I feel for Hillary. And I feel fearful for our country. I would like to think that her nomination will mean a rallying for the Democratic base and a boost to all of woman-kind, but current polls are not in her favor. I worry that if Donald Trump represents America’s worst impulses, Hillary may signify all that we culturally turn up our noses at: aggressively accomplished, bookish, and smug. America likes to think that as a culture, it is cool; the kind of cool that drinks a six-pack of beer in the back of a pick-up truck at a barn dance on a warm summer night, or the kind of cool that goes to a nightclub wearing the latest clothing and driving an expensive car. We like the Donald Trump swagger, the Bernie honesty, the Obama ease.
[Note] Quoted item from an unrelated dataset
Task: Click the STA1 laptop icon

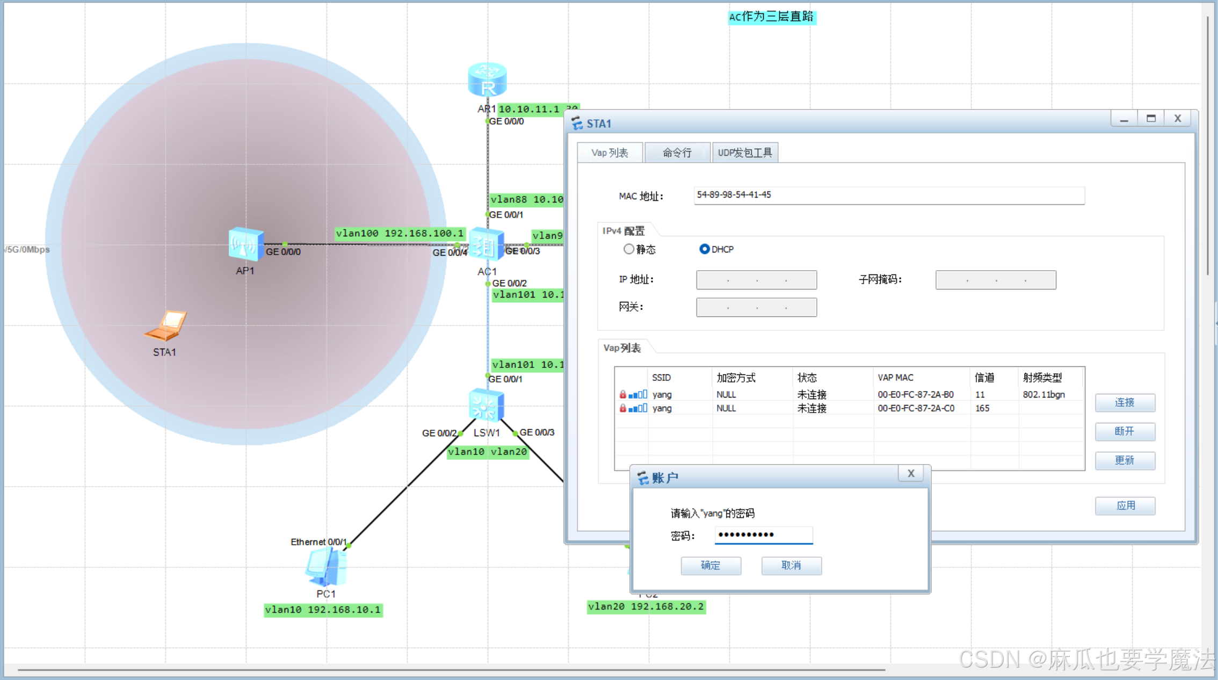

Hillary has only made a slight foray into the cool realm, and that was based on a picture of her, not talking, wearing sunglasses, and looking at her phone.
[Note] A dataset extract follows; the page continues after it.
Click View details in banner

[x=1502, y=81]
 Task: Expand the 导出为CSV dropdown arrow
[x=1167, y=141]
If we can start seeing Hillary Clinton as both a real person and a nominee, and remember the role media has had in creating her image, society will be better off. She has been the victim of systemic sexism, even as she has had more privilege and opportunity than most people. Hillary has continued to strive towards goals even when people have told her not to, or implied that she should have been doing other things with her time. This may make her un-relatable, unlikeable, and uncool to some voters, but she is the only thing stopping us from a man with ties to Putin, a desire to deport our friends and family, and an obsession with a wall.
To my liberal friends who are posting on Facebook that they’re voting for a third party candidate now that “both parties are a joke,” I urge you to reconsider. Hillary isn’t a joke. She is not a victim, either, in case you think that is what I’m implying. She is an accomplished leader. She isn’t someone who makes nice or tries to make you cookies just because you asked. I will be standing with her, and I hope you join me. If we’re voting on character, I think anyone who has ever felt pressure to be someone they’re not, or wondered if their voice would be taken more seriously if they were someone else, may have an ally in Hillary. She has lived it.
On the Family Circle Presidential Cookie Recipe page, the intro reads, “Since 1992, when Hillary Clinton and Barbara Bush bumped spatulas, our First Lady cookie contest has been a terrific tradition and political pacesetter. All but one winner went on to live in the White House.” I’m getting really excited for Bill’s submission.